Regresar

No sé cuántas veces he querido regresar a estar haciendo cruceta con mi mamá mientras mirábamos el campeonato de básquet. Siento el respaldo de la cama en mi espalda, veo a mi mamá sentada a mi lado en el sillón que estoy usando ahora. Recuerdo confundirme, deshacer, rehacer. Lo veo desde fuera, como si se tratara de una película. Y quiero meterme, estar allí. El cuadro perfecto.

Nunca se puede regresar. Se puede replicar el sentimiento al que uno quiere volver, seguro. Se puede recoger el proceso de la memoria que nos reconforta y se puede agradecer haberlo tenido. Pero también es bueno no sobredimensionarlo. Es mejor todavía no querer regresar.
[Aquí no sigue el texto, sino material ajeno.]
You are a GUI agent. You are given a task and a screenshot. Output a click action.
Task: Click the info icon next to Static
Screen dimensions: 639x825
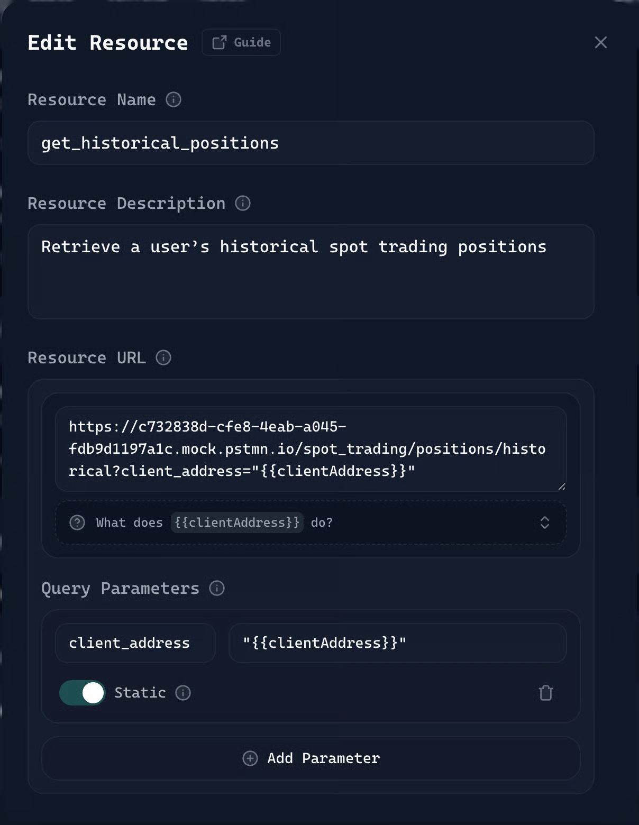click(x=183, y=693)
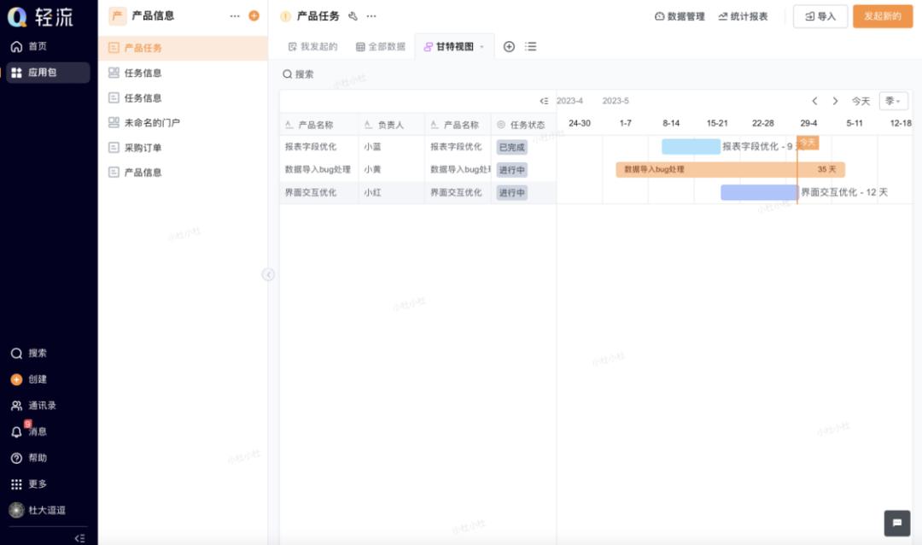This screenshot has width=922, height=545.
Task: Collapse the field columns panel above the Gantt chart
Action: click(x=544, y=100)
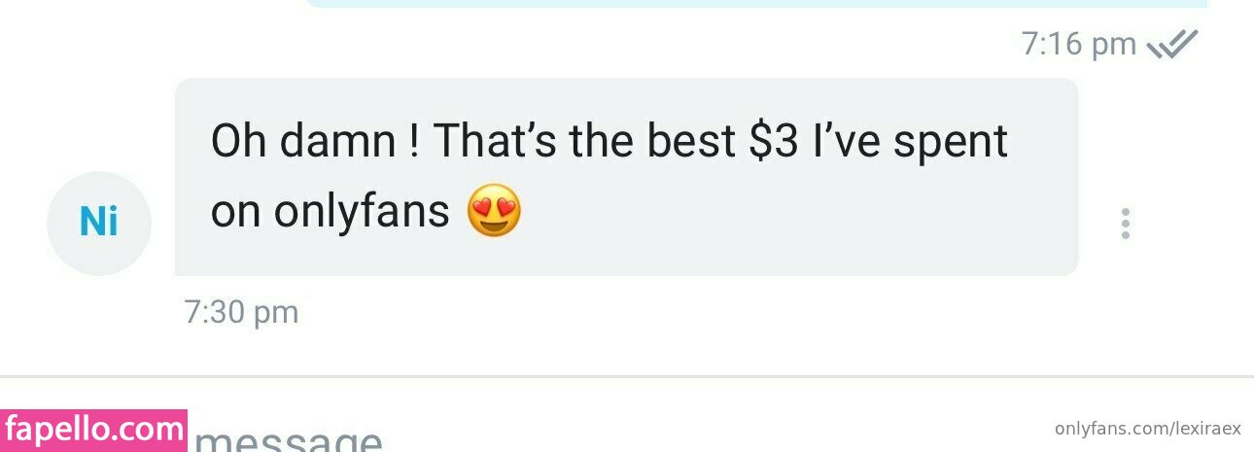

Si lo pienso bien, lo que realmente quiero es darles a mis hijos esos recuerdos, esa sensación. A mi forma especial, que no es la de mi mamá. Quiero volverme a sentir como cuando mi vida caminaba sobre el camino esperado. Quiero volver a tener esa calidez y compañía. Sólo que no se puede volver, la vida es un camino que se construye mientras avanzamos y se borra a nuestro paso. Todo posibilidades. Nada de volver atrás.